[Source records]
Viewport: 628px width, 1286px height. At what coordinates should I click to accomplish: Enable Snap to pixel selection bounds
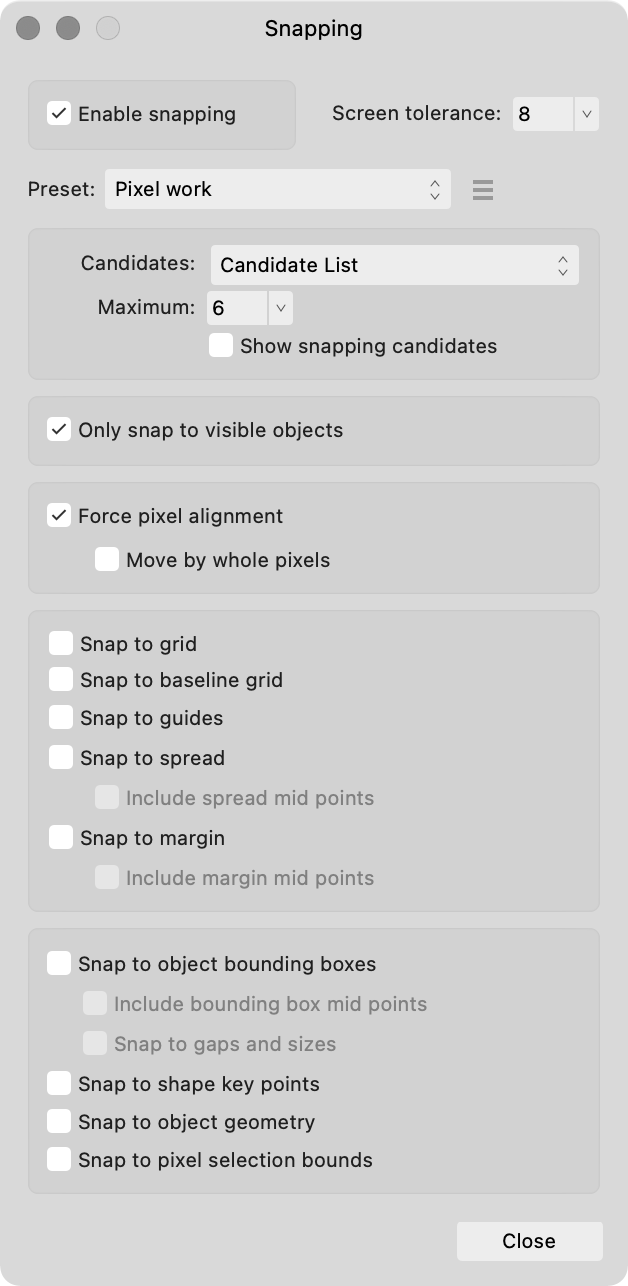click(60, 1160)
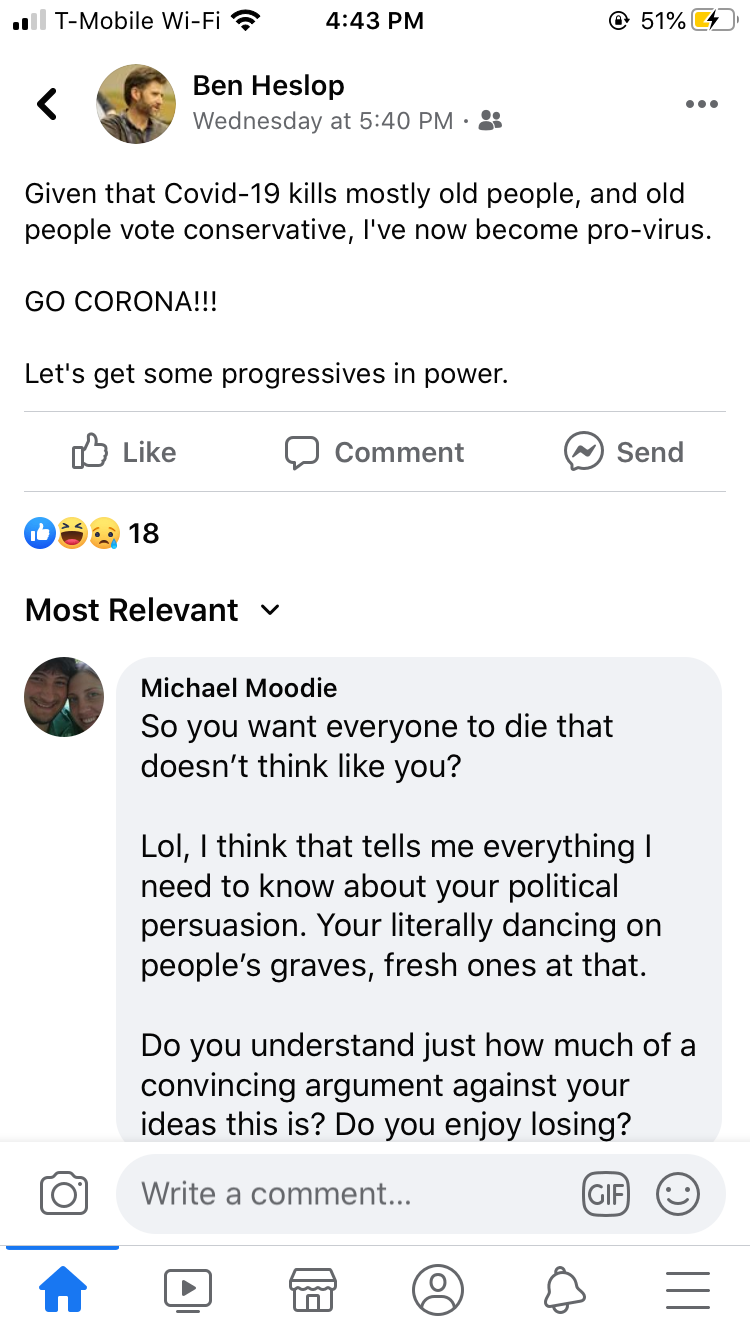Open the Profile tab icon
Screen dimensions: 750x1334
[x=438, y=1290]
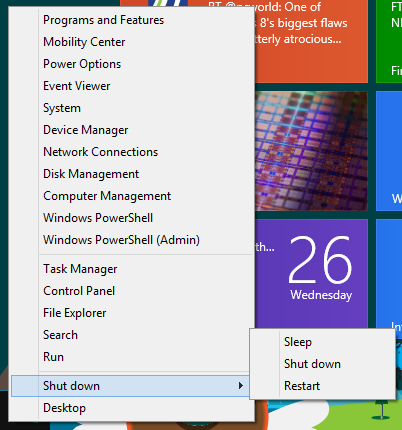
Task: Open Task Manager
Action: tap(80, 269)
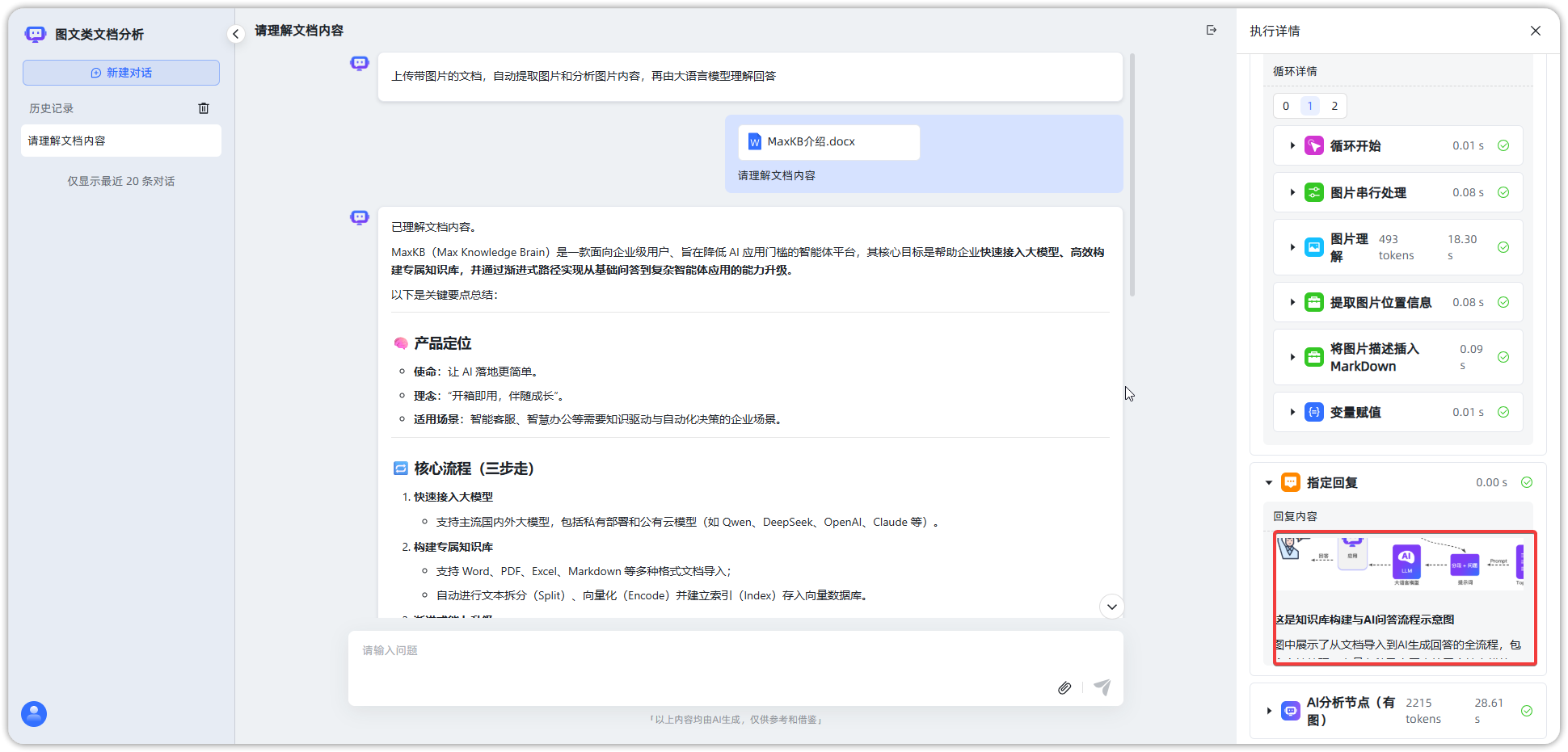1568x752 pixels.
Task: Switch to loop iteration 0
Action: click(x=1286, y=106)
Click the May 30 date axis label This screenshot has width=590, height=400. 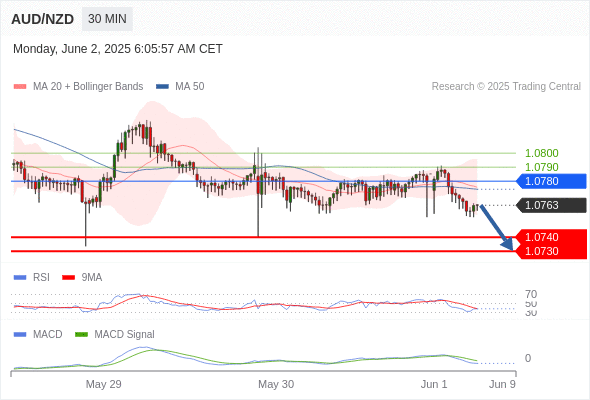pyautogui.click(x=276, y=384)
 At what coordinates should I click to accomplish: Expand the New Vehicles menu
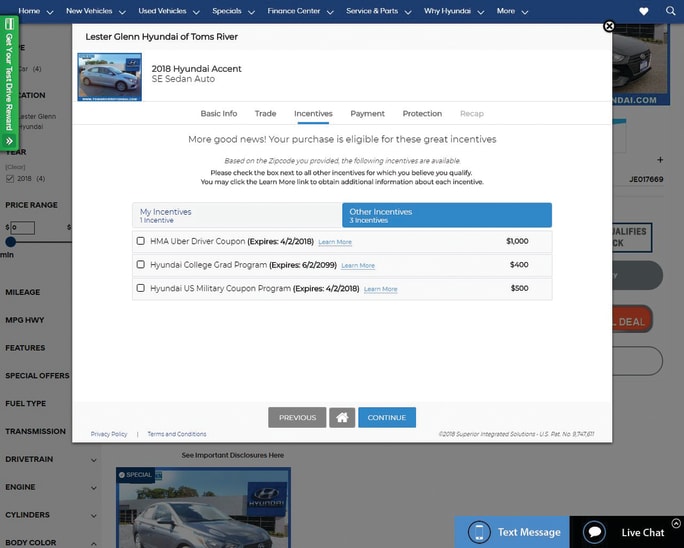[x=96, y=11]

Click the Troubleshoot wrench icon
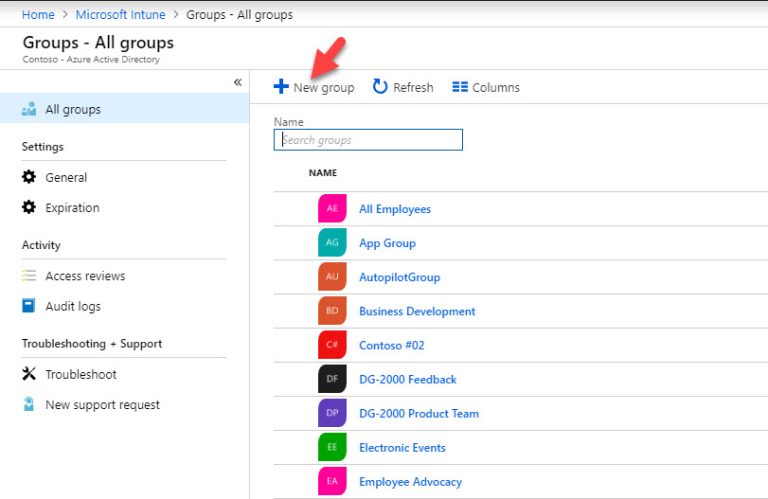(29, 374)
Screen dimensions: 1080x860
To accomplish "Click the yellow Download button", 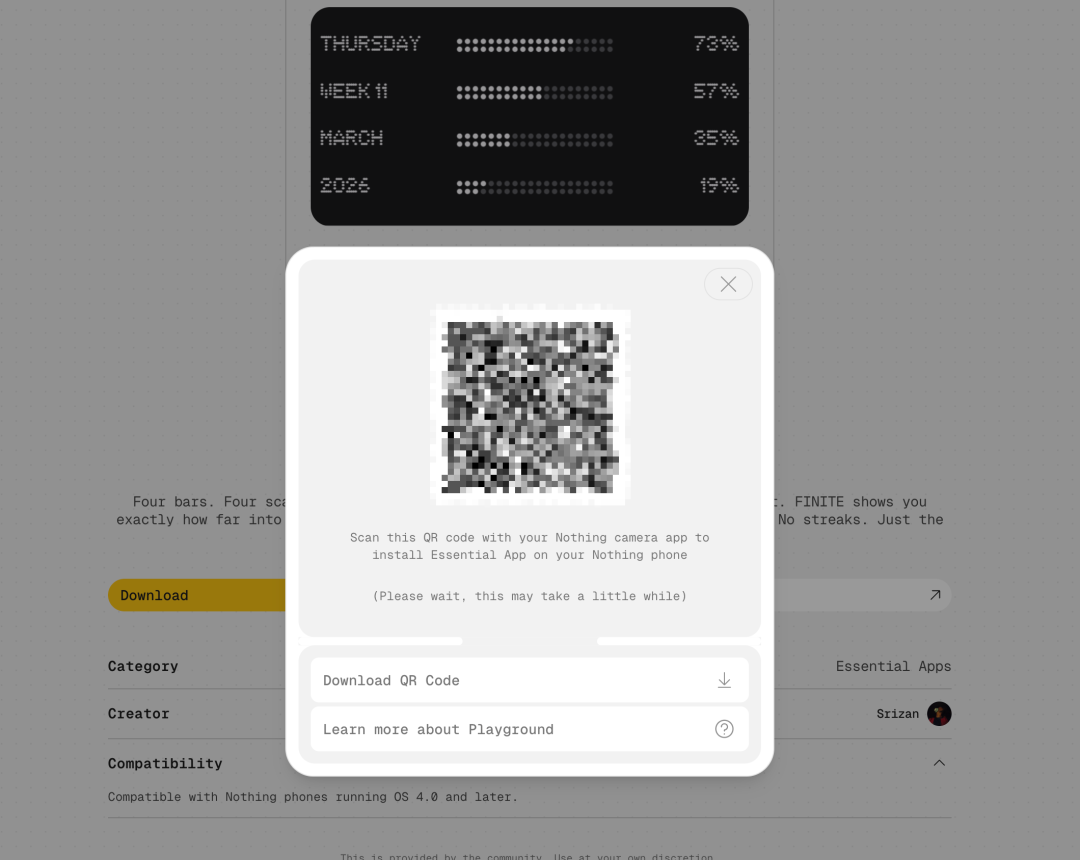I will coord(197,595).
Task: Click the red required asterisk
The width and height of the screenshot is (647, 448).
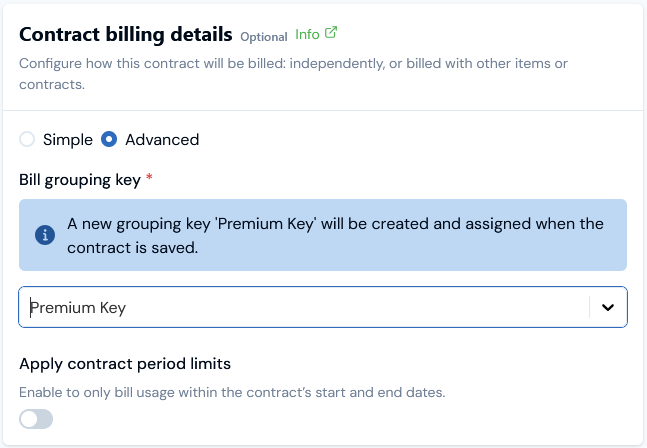Action: tap(150, 178)
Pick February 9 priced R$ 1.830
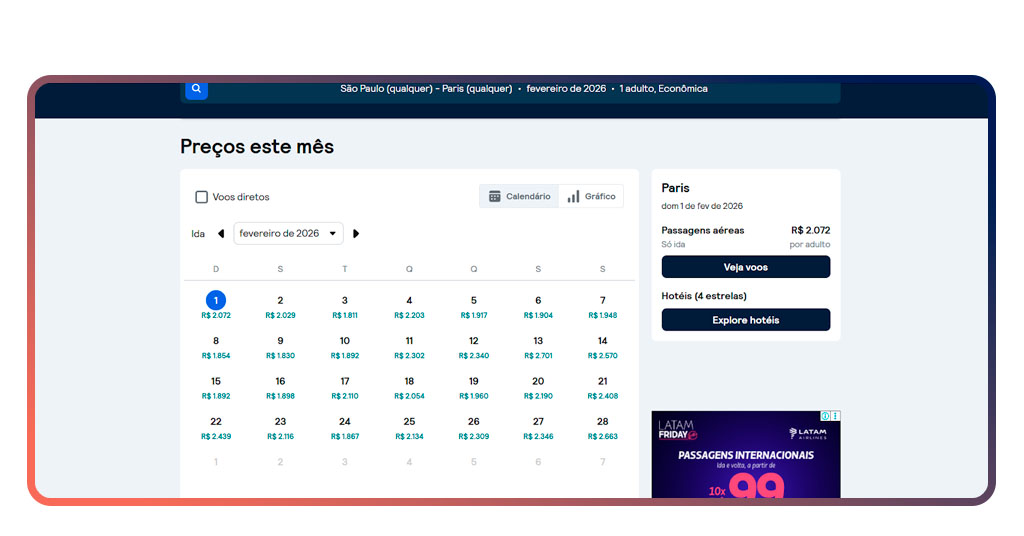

• _Work to be completed_
Can you copy the records from the line with "Task: Click the red required asterisk" through the end of the records, renaming "asterisk" to "star" and keeping all else the same? Leave the pictures out of your answer.

• _Solution to this exercise_
Task: Click the red required star
The width and height of the screenshot is (647, 448).
Action: tap(150, 178)
Pick February 9 priced R$ 1.830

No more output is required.